Researchers have pinpointed enterovirus as the likely cause of acute flaccid myelitis, the polio-like condition affecting young children across the country, according to a study published in Nature Medicine.
The CDC has confirmed 590 cases of acute flaccid myelitis in the U.S. since 2014, including 236 confirmed cases across 41 states in 2018. The condition impairs the nervous system, specifically affecting the gray matter in the spinal cord. It can cause permanent paralysis in children.
Researchers have not been able to definitively point to a cause, although previous research indicated that it could be enteroviruses, a group of viruses that includes poliovirus.
Now, a research team — led by scientists from University of California San Francisco — has identified clear signs of enterovirus in nervous system of acute flaccid myelitis patients, providing the strongest evidence of the condition's cause thus far.

● **TASK ITEM A**: For the article on acute flaccid myelitis, state whether each statement agrees with it: (i) The CDC has confirmed 590 cases of the condition in the U.S. since 2014. (ii) The condition specifically affects the white matter in the spinal cord. (iii) The research team was led by scientists from Stanford University. Answer yes or no for each, and quote the words of the text that decide it.
● **TASK ITEM B**:
Answer these questions from the article on acute flaccid myelitis:
(i) In which journal was the study published?
(ii) Across how many states were cases confirmed in 2018?
(iii) Which virus does the enterovirus group include?
● **TASK ITEM C**: Reproduce the stretch of the article on acute flaccid myelitis from "Researchers have pinpointed" through "in Nature Medicine.", substituting "infants" for "young children".

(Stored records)
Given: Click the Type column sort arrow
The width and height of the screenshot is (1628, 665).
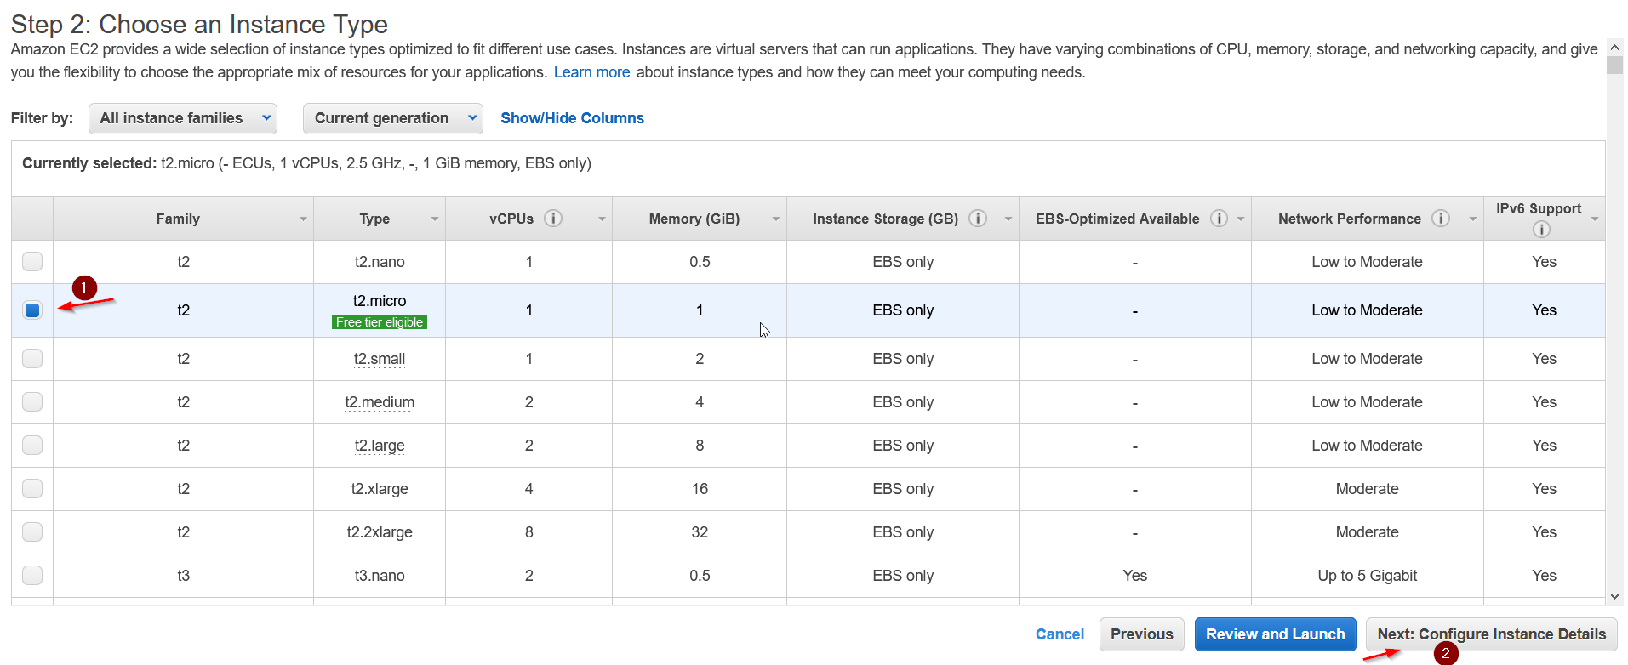Looking at the screenshot, I should (x=435, y=219).
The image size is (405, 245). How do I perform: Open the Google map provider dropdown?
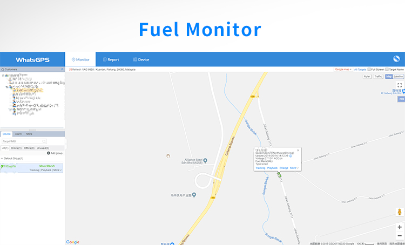(x=343, y=70)
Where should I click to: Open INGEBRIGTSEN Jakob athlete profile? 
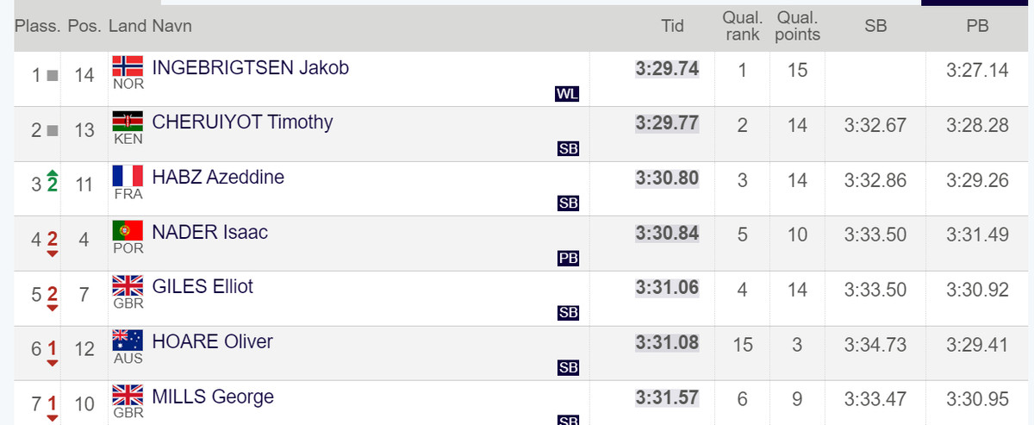(250, 67)
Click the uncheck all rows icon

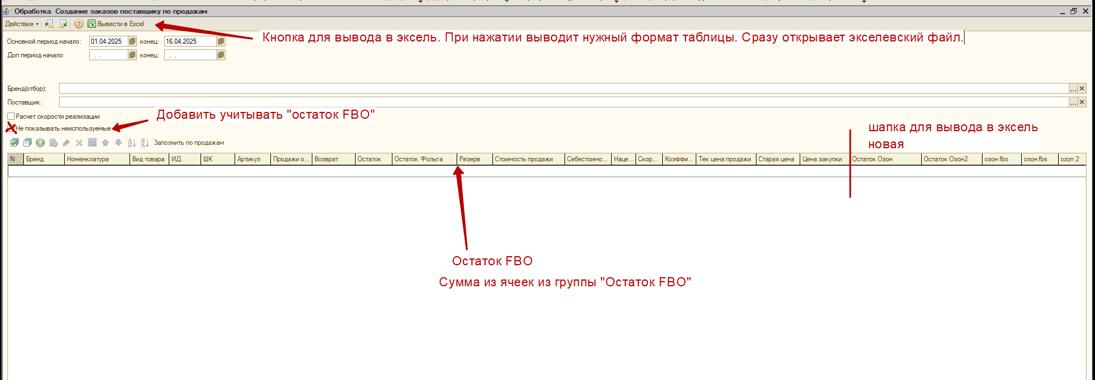point(27,143)

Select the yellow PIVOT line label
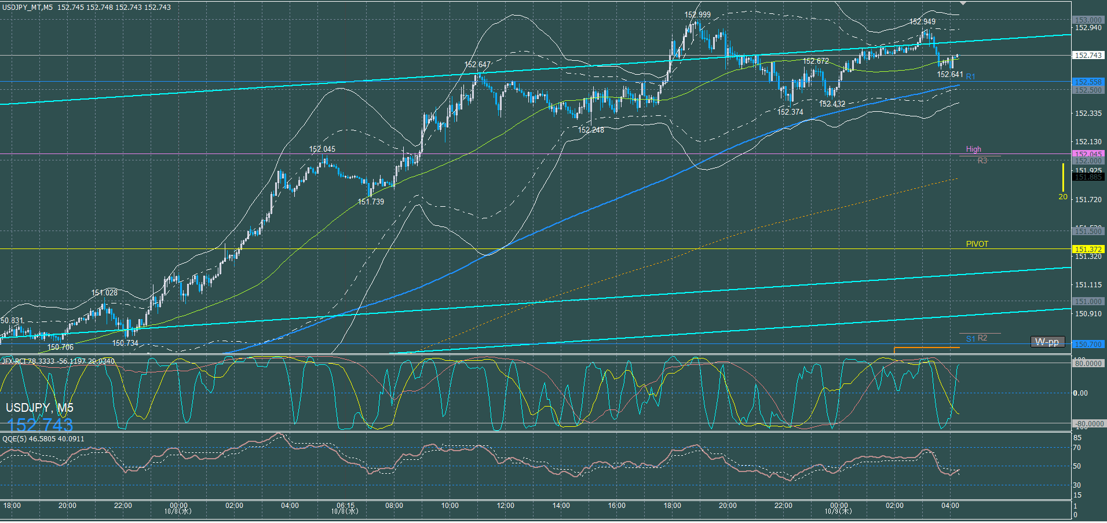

● **FINAL ANSWER A**:
(i) Yes: "The CDC has confirmed 590 cases of acute flaccid myelitis in the U.S. since 2014"
(ii) No: "specifically affecting the gray matter in the spinal cord"
(iii) No: "led by scientists from University of California San Francisco"

● **FINAL ANSWER B**:
(i) Nature Medicine
(ii) 41
(iii) Poliovirus

● **FINAL ANSWER C**:
Researchers have pinpointed enterovirus as the likely cause of acute flaccid myelitis, the polio-like condition affecting infants across the country, according to a study published in Nature Medicine.